EXTRACTED TEXT start

# "Arcanes" by Kookaburra



## Kookaburra (May 11, 2006)

Hi everyone,
This is my new tank who is name "Arcanes" ... Some photographs taken today, the tank is almost ready for the final shot! 
I hope you like it 









































































And a video taken one week ago, history to show the bullage plants...


----------



## gas (Jul 27, 2006)

Again a nice work on it.
Very enjoyable to see this tank with healthy plants


----------



## Gilraen Took (Apr 19, 2007)

:heart:amazing!


----------



## LordSul (Mar 17, 2006)

wOw, very peacefull to look at, very beutiful. What are your plants in the middle?


----------



## Kookaburra (May 11, 2006)

LordSul said:


> What are your plants in the middle?


The "yellow" plant ? It's some Ludwigia verticulata 'cuba'


----------



## Kookaburra (May 11, 2006)

Somes news shots, with a better contrast and a higher luminosity ...


----------



## jazzlvr123 (Apr 29, 2007)

is that a DSLR camera you are using for those shots?


----------



## Kookaburra (May 11, 2006)

jazzlvr123 said:


> is that a DSLR camera you are using for those shots?


What does "DSLR" means ?

Sorry for my poor english, but I'am french ....


----------



## Kookaburra (May 11, 2006)

Ok, Thank to google  
DSLR = digital single-lens reflex camera

I take my photos with a Kodak 6490DX, it's a "bridge" camera ...


----------



## Anti-Pjerrot (Mar 12, 2006)

Beautiful growth, nice healthy plants.

I think you need some contrast in both colour and shape in middle. The contrast between the Blyxa and the Ludwigia verticillata 'cuba' is weak. I think this does that the Blyxa becomes too dominating - and its taking up a lot of space too. 

At this point i think the hardscape is too weak to have a positive effect, and on the same time to sharp in effect - but it could provide a good feel if it were stronger, and more plentiful - i think a third branch could be interresting - or perhaps something like a moss to thicken it up and make it more dominating.

What do you think?


----------



## Kookaburra (May 11, 2006)

Anti-Pjerrot said:


> I think you need some contrast in both colour and shape in middle. The contrast between the Blyxa and the Ludwigia verticillata 'cuba' is weak. I think this does that the Blyxa becomes too dominating - and its taking up a lot of space too.


The Ludwigia just be trim before the shoot. But after one Week more, the color of this plant become more "Yellow/orange" and more contrast with the Blyxa .. And I want that the ludwigia still go up 5 or 10 cm, in order to make a more massive aspect and higher plantation.



> At this point i think the hardscape is too weak to have a positive effect, and on the same time to sharp in effect - but it could provide a good feel if it were stronger, and more plentiful - i think a third branch could be interresting - or perhaps something like a moss to thicken it up and make it more dominating.
> What do you think?


I don't not ... I'd like the tank in this shape, because I like the planted tanks where the plantation dominates the harscape, which is only there to accompany the plants... 
But I thank you for your impressions, and I thought of your proposals  

Somes "photo assembly" mades by a friend (big thanks to him !) ...


----------



## jazzlvr123 (Apr 29, 2007)

Kookaburra said:


> Ok, Thank to google
> DSLR = digital single-lens reflex camera
> 
> I take my photos with a Kodak 6490DX, it's a "bridge" camera ...

EXTRACTED TEXT end

* TO DO *
1 > Can you output the passage of the aquarium thread starting with "The Ludwigia just" and going on through "accompany the plants...", word for word?
2 > In the entries, could you swap "checkbox" for "tick box" starting with the line with "Select the Mi5-She Hits Me High.mp3 icon" and going on through the line with "(x=24, y=165)", leaving everything else unchanged? Return only those lines, and leave out the pictures.

DATA TO PROCESS start

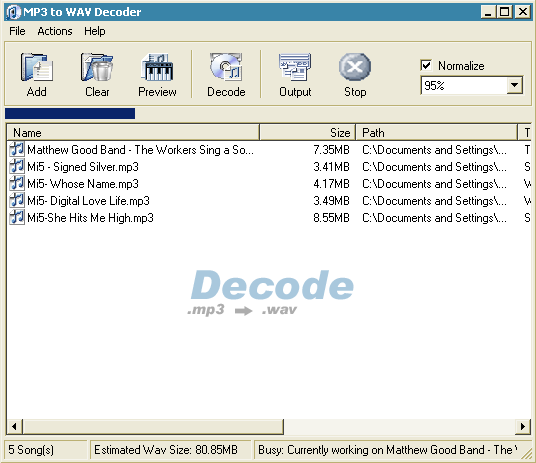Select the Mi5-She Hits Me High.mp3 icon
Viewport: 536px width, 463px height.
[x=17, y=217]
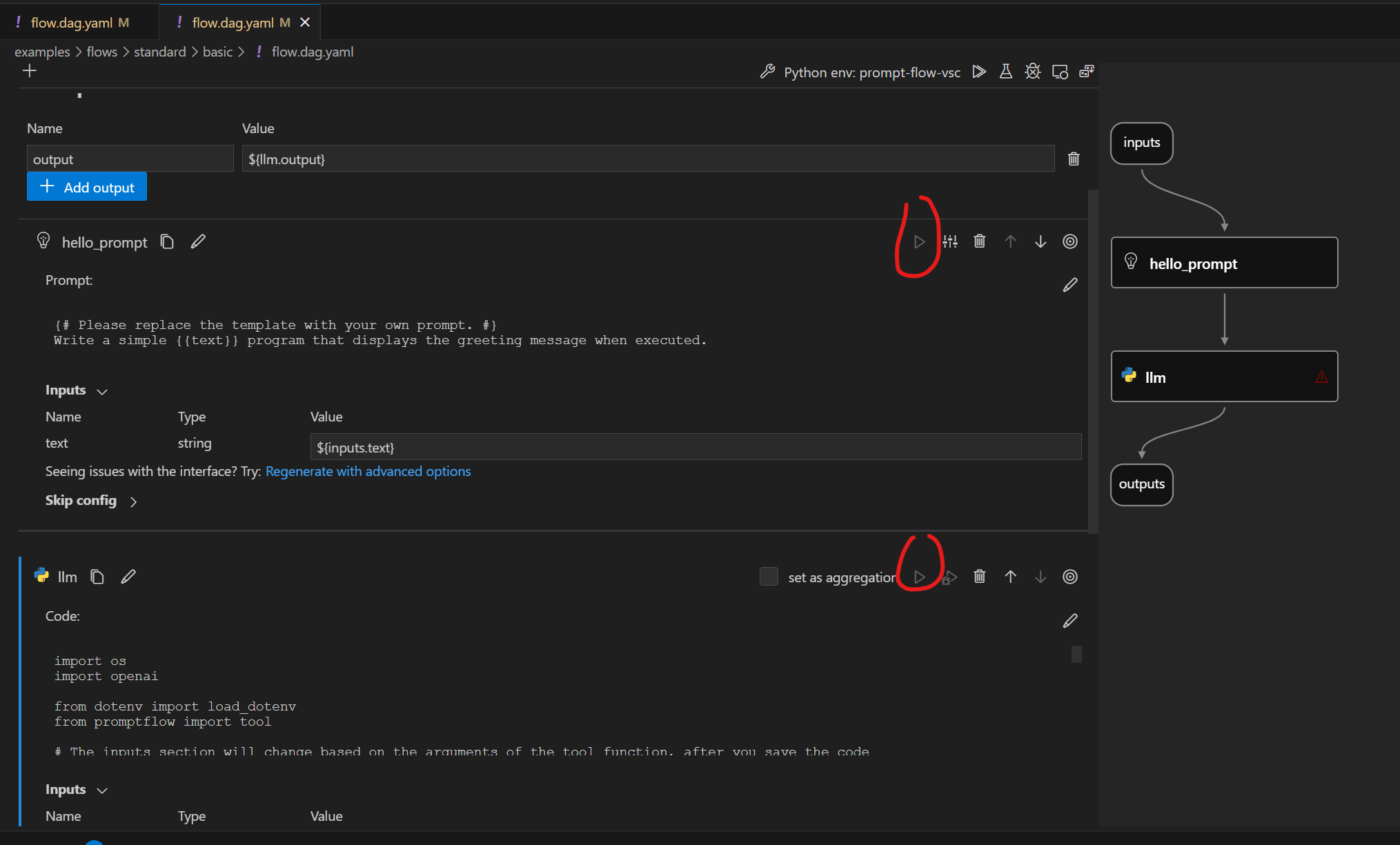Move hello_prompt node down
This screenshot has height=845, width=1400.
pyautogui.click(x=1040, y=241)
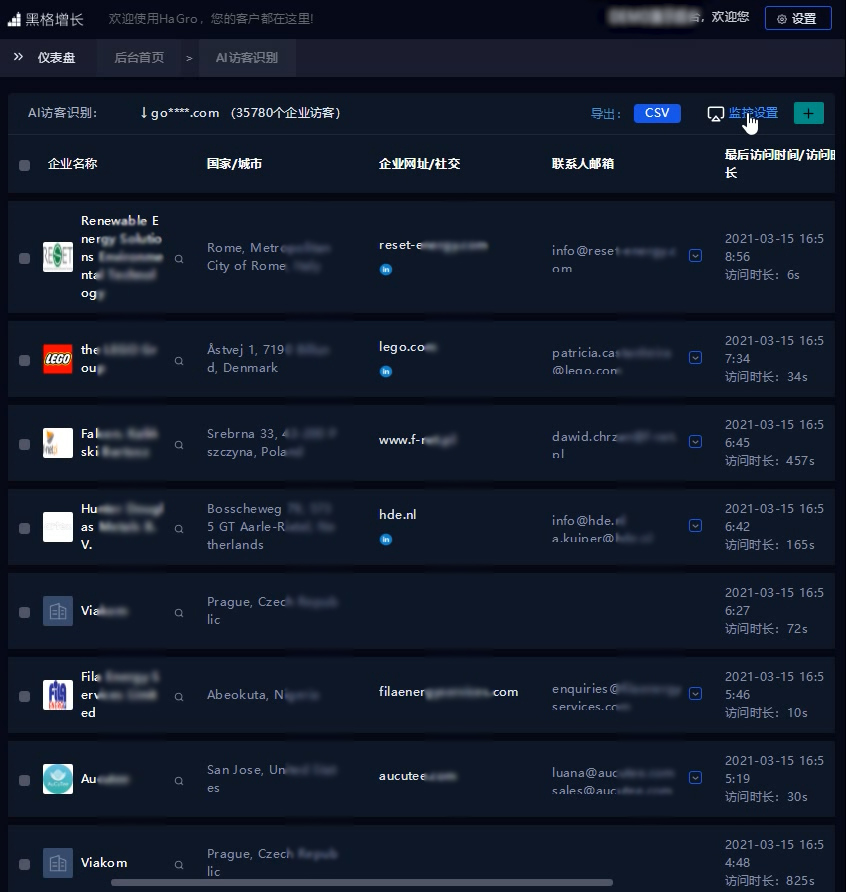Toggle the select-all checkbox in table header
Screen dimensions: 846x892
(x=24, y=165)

DATA TO PROCESS end
DATA TO PROCESS start

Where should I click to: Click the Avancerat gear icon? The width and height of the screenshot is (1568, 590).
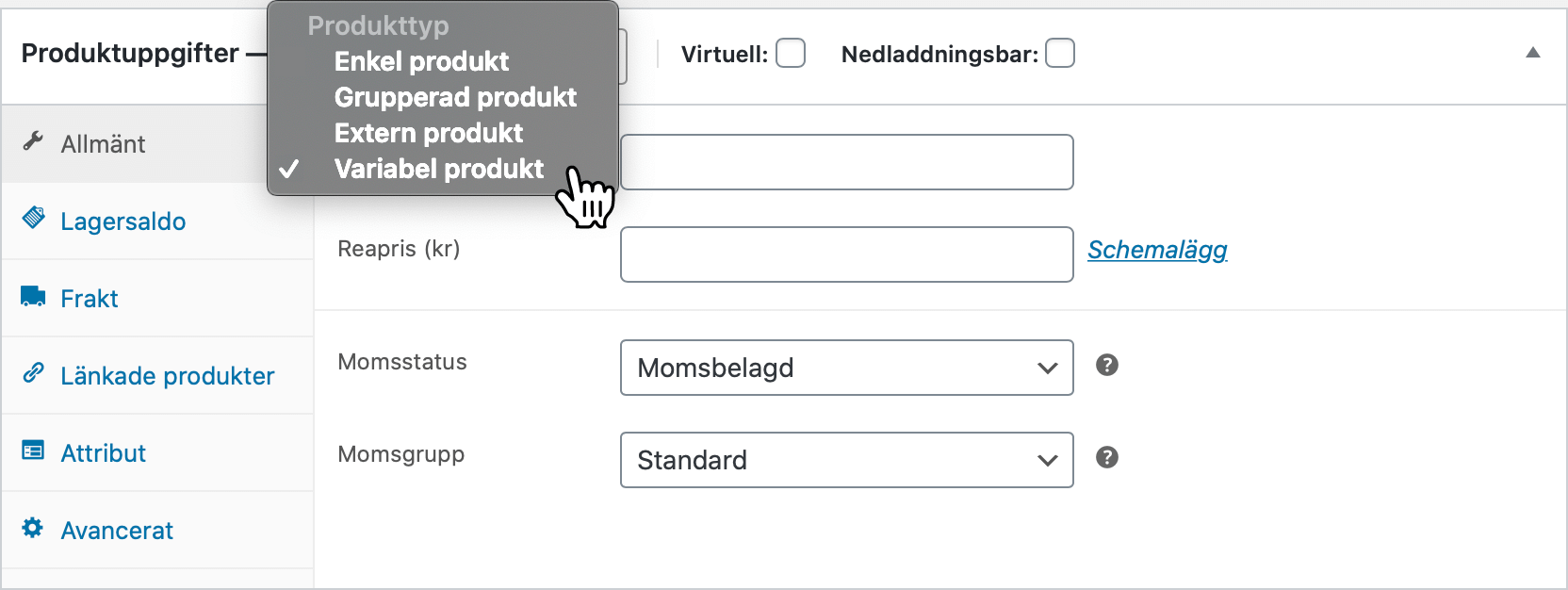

DATA TO PROCESS end
DATA TO PROCESS start

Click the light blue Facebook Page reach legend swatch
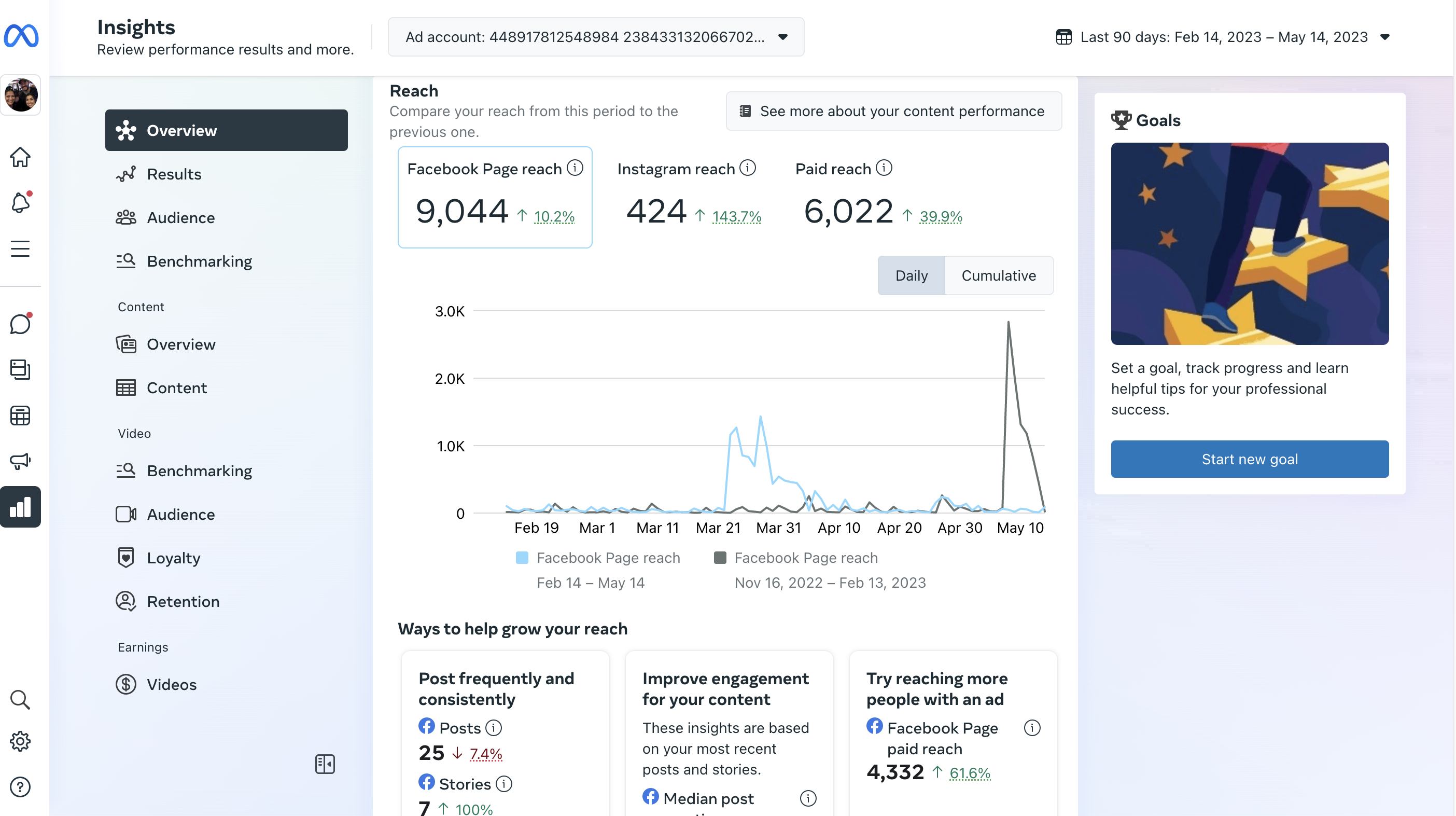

DATA TO PROCESS end

* OUTPUTS BY TASK *
1 >
The Ludwigia just be trim before the shoot. But after one Week more, the color of this plant become more "Yellow/orange" and more contrast with the Blyxa .. And I want that the ludwigia still go up 5 or 10 cm, in order to make a more massive aspect and higher plantation.



> At this point i think the hardscape is too weak to have a positive effect, and on the same time to sharp in effect - but it could provide a good feel if it were stronger, and more plentiful - i think a third branch could be interresting - or perhaps something like a moss to thicken it up and make it more dominating.
> What do you think?


I don't not ... I'd like the tank in this shape, because I like the planted tanks where the plantation dominates the harscape, which is only there to accompany the plants...

2 >
Select the Mi5-She Hits Me High.mp3 icon
Viewport: 536px width, 463px height.
[x=17, y=217]
Move hello_prompt node down
This screenshot has height=845, width=1400.
pyautogui.click(x=1040, y=241)
Toggle the select-all tick box in table header
Screen dimensions: 846x892
(x=24, y=165)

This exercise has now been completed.